▶ [TO BE DONE]
a. Echo the passage on poverty in African countries word for word, starting at "6. Sierra Leone" and ending at "expected 9.8 years).".
b. From the passage on poverty in African countries, list every GNI per capita figure it reports, pairing each with its country.

▶ [DOCUMENT SEGMENT]
■ ■ ■ ■
The needs are enormous, and Concern has been active in Liberia for 23 years working to offset the effects of poverty. This includes helping with clean water initiatives to support the 42.5% of Liberians without access to protected wells, nutritional programs to offset the 35.5% of children who are stunted, and initiatives against malaria and gender-based violence.
The fourth-largest country on the African continent, Mali’s capital of Timbuktu once flourished as a trading post. Today, however, the country (which gained independence from France in 1960) has a GNI per capita of $1,953 and a life expectancy of 58.5. Ongoing war and conflict mean that the mean years of schooling in the country is just 2.3 (compared to an expected 7.7 years of schooling). The World Bank’s most recent data from 2009 reveal that over 41% of the population lives below the poverty line.
7. Burkina Faso
Bordered by both Mali (#8) and Niger (#1), Burkina Faso is another former French colony that has suffered conflict and coups following its independence in 1960. Drought has also plagued the country, resulting in a mean 1.5 years of schooling compared to the expected 8.5 years. Burkina Faso’s GNI per capita is $1,650, with a life expectancy of 60.8. The World Bank’s 2014 data indicate just over 40% of the population living in poverty.
6. Sierra Leone
A UN peacekeeping mission helped to quell Sierra Leone’s 11-year civil war in 2002. While the country’s economy has grown in peacetime, it was one of the two countries hit hardest by the 2014-16 Ebola epidemic alongside Liberia (#9). The World Bank’s most recent data predates this epidemic, with 2011 estimates indicating nearly 53% of Sierra Leoneans living below the poverty line. The country has a life expectancy of 52.2 years, with a GNI per capita of $1,240 and a mean years of schooling at 3.5 (compared to the expected 9.8 years).
■ ■ ■ ■
▶ [DATA]
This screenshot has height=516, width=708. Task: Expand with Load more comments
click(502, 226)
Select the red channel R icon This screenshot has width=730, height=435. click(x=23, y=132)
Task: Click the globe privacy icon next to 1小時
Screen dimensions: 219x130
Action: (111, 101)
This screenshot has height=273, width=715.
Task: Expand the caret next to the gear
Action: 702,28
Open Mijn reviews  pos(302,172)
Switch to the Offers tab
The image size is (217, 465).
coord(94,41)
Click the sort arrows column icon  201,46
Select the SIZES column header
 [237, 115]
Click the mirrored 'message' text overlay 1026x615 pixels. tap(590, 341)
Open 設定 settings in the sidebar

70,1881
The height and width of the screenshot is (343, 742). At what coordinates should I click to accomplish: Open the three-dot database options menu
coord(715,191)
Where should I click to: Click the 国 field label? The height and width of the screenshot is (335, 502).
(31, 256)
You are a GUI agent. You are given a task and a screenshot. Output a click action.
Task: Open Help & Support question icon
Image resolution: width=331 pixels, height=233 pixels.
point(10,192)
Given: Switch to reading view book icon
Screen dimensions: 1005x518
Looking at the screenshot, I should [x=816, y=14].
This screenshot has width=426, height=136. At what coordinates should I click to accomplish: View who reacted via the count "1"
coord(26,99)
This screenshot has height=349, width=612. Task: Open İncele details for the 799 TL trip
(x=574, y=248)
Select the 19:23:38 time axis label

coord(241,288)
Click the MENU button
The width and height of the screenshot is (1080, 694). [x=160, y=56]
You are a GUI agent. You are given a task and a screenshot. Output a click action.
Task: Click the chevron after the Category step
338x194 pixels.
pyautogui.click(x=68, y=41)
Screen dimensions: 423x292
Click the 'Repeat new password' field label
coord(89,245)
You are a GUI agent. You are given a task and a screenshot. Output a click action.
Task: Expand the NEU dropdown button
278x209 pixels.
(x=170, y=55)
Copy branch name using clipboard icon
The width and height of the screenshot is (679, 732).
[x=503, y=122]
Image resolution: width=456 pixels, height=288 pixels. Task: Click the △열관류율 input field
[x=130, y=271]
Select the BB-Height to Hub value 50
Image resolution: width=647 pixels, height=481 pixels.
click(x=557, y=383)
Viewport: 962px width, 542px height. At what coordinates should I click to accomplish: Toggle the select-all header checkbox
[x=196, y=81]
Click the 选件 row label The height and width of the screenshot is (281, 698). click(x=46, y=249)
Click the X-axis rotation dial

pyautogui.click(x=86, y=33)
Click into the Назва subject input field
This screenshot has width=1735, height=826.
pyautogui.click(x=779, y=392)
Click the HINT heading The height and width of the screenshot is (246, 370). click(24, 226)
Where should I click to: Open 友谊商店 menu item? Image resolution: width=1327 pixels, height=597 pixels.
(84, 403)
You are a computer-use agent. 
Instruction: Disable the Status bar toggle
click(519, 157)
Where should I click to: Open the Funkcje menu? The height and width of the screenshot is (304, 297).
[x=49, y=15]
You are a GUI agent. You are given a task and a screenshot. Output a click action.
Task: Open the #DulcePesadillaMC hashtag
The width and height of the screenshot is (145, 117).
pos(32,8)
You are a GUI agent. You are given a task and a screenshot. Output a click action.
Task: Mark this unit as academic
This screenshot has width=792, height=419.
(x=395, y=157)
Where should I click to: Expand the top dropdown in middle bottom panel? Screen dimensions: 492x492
■ ■ ■ ■
▶ [SET OF ANSWERS]
a.
6. Sierra Leone
A UN peacekeeping mission helped to quell Sierra Leone’s 11-year civil war in 2002. While the country’s economy has grown in peacetime, it was one of the two countries hit hardest by the 2014-16 Ebola epidemic alongside Liberia (#9). The World Bank’s most recent data predates this epidemic, with 2011 estimates indicating nearly 53% of Sierra Leoneans living below the poverty line. The country has a life expectancy of 52.2 years, with a GNI per capita of $1,240 and a mean years of schooling at 3.5 (compared to the expected 9.8 years).

b.
Mali: $1,953
Burkina Faso: $1,650
Sierra Leone: $1,240